## What the task requires
Update the data below by replacing every occurrence of "How do I perform" with "How can I carry out", keeping all other text unchanged.

## Task data

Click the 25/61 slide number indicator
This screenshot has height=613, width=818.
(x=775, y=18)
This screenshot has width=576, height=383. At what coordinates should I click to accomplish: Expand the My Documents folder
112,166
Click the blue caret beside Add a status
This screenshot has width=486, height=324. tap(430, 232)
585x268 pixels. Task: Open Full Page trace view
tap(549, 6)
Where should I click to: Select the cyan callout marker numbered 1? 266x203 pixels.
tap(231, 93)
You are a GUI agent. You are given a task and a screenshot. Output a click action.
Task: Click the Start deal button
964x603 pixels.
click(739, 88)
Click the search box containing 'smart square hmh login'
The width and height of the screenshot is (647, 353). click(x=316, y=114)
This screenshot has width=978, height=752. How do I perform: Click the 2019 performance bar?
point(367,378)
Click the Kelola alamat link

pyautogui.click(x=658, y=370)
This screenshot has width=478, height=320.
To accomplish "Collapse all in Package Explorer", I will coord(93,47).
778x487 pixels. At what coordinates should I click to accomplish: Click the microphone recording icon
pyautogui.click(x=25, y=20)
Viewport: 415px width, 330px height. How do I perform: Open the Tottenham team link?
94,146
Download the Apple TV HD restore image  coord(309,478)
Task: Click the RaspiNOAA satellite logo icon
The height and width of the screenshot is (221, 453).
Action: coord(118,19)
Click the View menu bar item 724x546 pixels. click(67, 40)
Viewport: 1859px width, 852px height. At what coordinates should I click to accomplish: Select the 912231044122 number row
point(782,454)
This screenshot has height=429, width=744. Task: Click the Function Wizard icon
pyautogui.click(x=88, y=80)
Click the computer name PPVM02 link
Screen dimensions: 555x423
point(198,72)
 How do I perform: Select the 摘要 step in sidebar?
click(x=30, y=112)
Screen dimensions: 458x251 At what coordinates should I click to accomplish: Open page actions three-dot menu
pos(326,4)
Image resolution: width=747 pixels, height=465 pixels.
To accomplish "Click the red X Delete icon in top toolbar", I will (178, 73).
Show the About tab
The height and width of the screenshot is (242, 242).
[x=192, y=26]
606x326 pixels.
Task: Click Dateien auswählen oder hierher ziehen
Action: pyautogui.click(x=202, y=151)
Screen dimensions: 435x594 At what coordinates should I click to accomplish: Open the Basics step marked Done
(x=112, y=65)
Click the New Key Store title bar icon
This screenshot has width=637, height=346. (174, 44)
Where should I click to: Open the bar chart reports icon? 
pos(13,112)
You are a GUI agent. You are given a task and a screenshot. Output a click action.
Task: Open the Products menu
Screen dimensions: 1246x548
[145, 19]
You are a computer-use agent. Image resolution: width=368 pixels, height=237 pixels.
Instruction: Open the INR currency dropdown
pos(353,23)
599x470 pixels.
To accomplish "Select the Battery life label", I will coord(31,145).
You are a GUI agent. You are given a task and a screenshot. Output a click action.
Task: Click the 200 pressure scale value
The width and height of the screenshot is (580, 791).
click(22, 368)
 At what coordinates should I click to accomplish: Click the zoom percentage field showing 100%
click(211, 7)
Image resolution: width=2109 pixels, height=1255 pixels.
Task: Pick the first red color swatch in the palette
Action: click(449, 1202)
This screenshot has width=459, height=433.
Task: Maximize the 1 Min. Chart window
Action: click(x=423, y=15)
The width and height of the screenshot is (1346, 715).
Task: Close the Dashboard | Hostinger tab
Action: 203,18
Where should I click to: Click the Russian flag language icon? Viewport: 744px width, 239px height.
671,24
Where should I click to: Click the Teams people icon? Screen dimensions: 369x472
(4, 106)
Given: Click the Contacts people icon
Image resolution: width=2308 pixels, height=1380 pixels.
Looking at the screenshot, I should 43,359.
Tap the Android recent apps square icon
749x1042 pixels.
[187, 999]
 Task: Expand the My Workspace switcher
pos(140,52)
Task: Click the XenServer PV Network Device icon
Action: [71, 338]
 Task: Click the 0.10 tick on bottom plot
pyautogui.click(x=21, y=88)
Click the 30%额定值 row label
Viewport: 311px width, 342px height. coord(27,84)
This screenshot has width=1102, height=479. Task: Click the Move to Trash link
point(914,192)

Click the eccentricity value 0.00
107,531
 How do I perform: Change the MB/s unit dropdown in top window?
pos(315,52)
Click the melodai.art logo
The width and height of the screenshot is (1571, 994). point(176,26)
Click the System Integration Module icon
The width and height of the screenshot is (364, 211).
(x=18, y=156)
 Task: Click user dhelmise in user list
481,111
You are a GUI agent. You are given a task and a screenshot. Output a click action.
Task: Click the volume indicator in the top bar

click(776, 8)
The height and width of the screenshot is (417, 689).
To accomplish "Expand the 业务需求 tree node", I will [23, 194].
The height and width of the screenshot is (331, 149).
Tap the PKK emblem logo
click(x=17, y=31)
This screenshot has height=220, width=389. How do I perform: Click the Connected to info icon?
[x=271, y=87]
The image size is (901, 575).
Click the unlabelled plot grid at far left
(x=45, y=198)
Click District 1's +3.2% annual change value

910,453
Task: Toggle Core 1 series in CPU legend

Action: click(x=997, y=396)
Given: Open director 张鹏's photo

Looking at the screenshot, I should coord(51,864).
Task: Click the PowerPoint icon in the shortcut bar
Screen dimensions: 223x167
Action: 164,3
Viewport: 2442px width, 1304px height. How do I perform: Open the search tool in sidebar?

## Task output
Click the 25/61 slide number indicator
This screenshot has height=613, width=818.
(x=775, y=18)
This screenshot has width=576, height=383. At what coordinates should I click to accomplish: Expand the My Documents folder
112,166
Click the blue caret beside Add a status
This screenshot has width=486, height=324. tap(430, 232)
585x268 pixels. Task: Open Full Page trace view
tap(549, 6)
Where should I click to: Select the cyan callout marker numbered 1? 266x203 pixels.
tap(231, 93)
You are a GUI agent. You are given a task and a screenshot. Output a click action.
Task: Click the Start deal button
964x603 pixels.
click(739, 88)
Click the search box containing 'smart square hmh login'
The width and height of the screenshot is (647, 353). click(x=316, y=114)
This screenshot has width=978, height=752. How can I carry out: Click the 2019 performance bar?
point(367,378)
Click the Kelola alamat link

pyautogui.click(x=658, y=370)
This screenshot has width=478, height=320.
To accomplish "Collapse all in Package Explorer", I will coord(93,47).
778x487 pixels. At what coordinates should I click to accomplish: Click the microphone recording icon
pyautogui.click(x=25, y=20)
Viewport: 415px width, 330px height. How can I carry out: Open the Tottenham team link?
94,146
Download the Apple TV HD restore image  coord(309,478)
Task: Click the RaspiNOAA satellite logo icon
The height and width of the screenshot is (221, 453).
Action: coord(118,19)
Click the View menu bar item 724x546 pixels. click(67, 40)
Viewport: 1859px width, 852px height. At what coordinates should I click to accomplish: Select the 912231044122 number row
point(782,454)
This screenshot has height=429, width=744. Task: Click the Function Wizard icon
pyautogui.click(x=88, y=80)
Click the computer name PPVM02 link
Screen dimensions: 555x423
point(198,72)
 How can I carry out: Select the 摘要 step in sidebar?
click(x=30, y=112)
Screen dimensions: 458x251 At what coordinates should I click to accomplish: Open page actions three-dot menu
pos(326,4)
Image resolution: width=747 pixels, height=465 pixels.
To accomplish "Click the red X Delete icon in top toolbar", I will (178, 73).
Show the About tab
The height and width of the screenshot is (242, 242).
[x=192, y=26]
606x326 pixels.
Task: Click Dateien auswählen oder hierher ziehen
Action: pyautogui.click(x=202, y=151)
Screen dimensions: 435x594 At what coordinates should I click to accomplish: Open the Basics step marked Done
(x=112, y=65)
Click the New Key Store title bar icon
This screenshot has width=637, height=346. (174, 44)
Where should I click to: Open the bar chart reports icon? 
pos(13,112)
You are a GUI agent. You are given a task and a screenshot. Output a click action.
Task: Open the Products menu
Screen dimensions: 1246x548
[145, 19]
You are a computer-use agent. Image resolution: width=368 pixels, height=237 pixels.
Instruction: Open the INR currency dropdown
pos(353,23)
599x470 pixels.
To accomplish "Select the Battery life label", I will coord(31,145).
You are a GUI agent. You are given a task and a screenshot. Output a click action.
Task: Click the 200 pressure scale value
The width and height of the screenshot is (580, 791).
click(22, 368)
 At what coordinates should I click to accomplish: Click the zoom percentage field showing 100%
click(211, 7)
Image resolution: width=2109 pixels, height=1255 pixels.
Task: Pick the first red color swatch in the palette
Action: click(449, 1202)
This screenshot has width=459, height=433.
Task: Maximize the 1 Min. Chart window
Action: click(x=423, y=15)
The width and height of the screenshot is (1346, 715).
Task: Close the Dashboard | Hostinger tab
Action: 203,18
Where should I click to: Click the Russian flag language icon? Viewport: 744px width, 239px height.
671,24
Where should I click to: Click the Teams people icon? Screen dimensions: 369x472
(4, 106)
Given: Click the Contacts people icon
Image resolution: width=2308 pixels, height=1380 pixels.
Looking at the screenshot, I should 43,359.
Tap the Android recent apps square icon
749x1042 pixels.
[187, 999]
 Task: Expand the My Workspace switcher
pos(140,52)
Task: Click the XenServer PV Network Device icon
Action: [71, 338]
 Task: Click the 0.10 tick on bottom plot
pyautogui.click(x=21, y=88)
Click the 30%额定值 row label
Viewport: 311px width, 342px height. coord(27,84)
This screenshot has width=1102, height=479. Task: Click the Move to Trash link
point(914,192)

Click the eccentricity value 0.00
107,531
 How can I carry out: Change the MB/s unit dropdown in top window?
pos(315,52)
Click the melodai.art logo
The width and height of the screenshot is (1571, 994). point(176,26)
Click the System Integration Module icon
The width and height of the screenshot is (364, 211).
(x=18, y=156)
 Task: Click user dhelmise in user list
481,111
You are a GUI agent. You are given a task and a screenshot. Output a click action.
Task: Click the volume indicator in the top bar

click(776, 8)
The height and width of the screenshot is (417, 689).
To accomplish "Expand the 业务需求 tree node", I will [23, 194].
The height and width of the screenshot is (331, 149).
Tap the PKK emblem logo
click(x=17, y=31)
This screenshot has height=220, width=389. How can I carry out: Click the Connected to info icon?
[x=271, y=87]
The image size is (901, 575).
Click the unlabelled plot grid at far left
(x=45, y=198)
Click District 1's +3.2% annual change value

910,453
Task: Toggle Core 1 series in CPU legend

Action: click(x=997, y=396)
Given: Open director 张鹏's photo

Looking at the screenshot, I should coord(51,864).
Task: Click the PowerPoint icon in the shortcut bar
Screen dimensions: 223x167
Action: 164,3
Viewport: 2442px width, 1304px height. How can I carry out: Open the search tool in sidebar?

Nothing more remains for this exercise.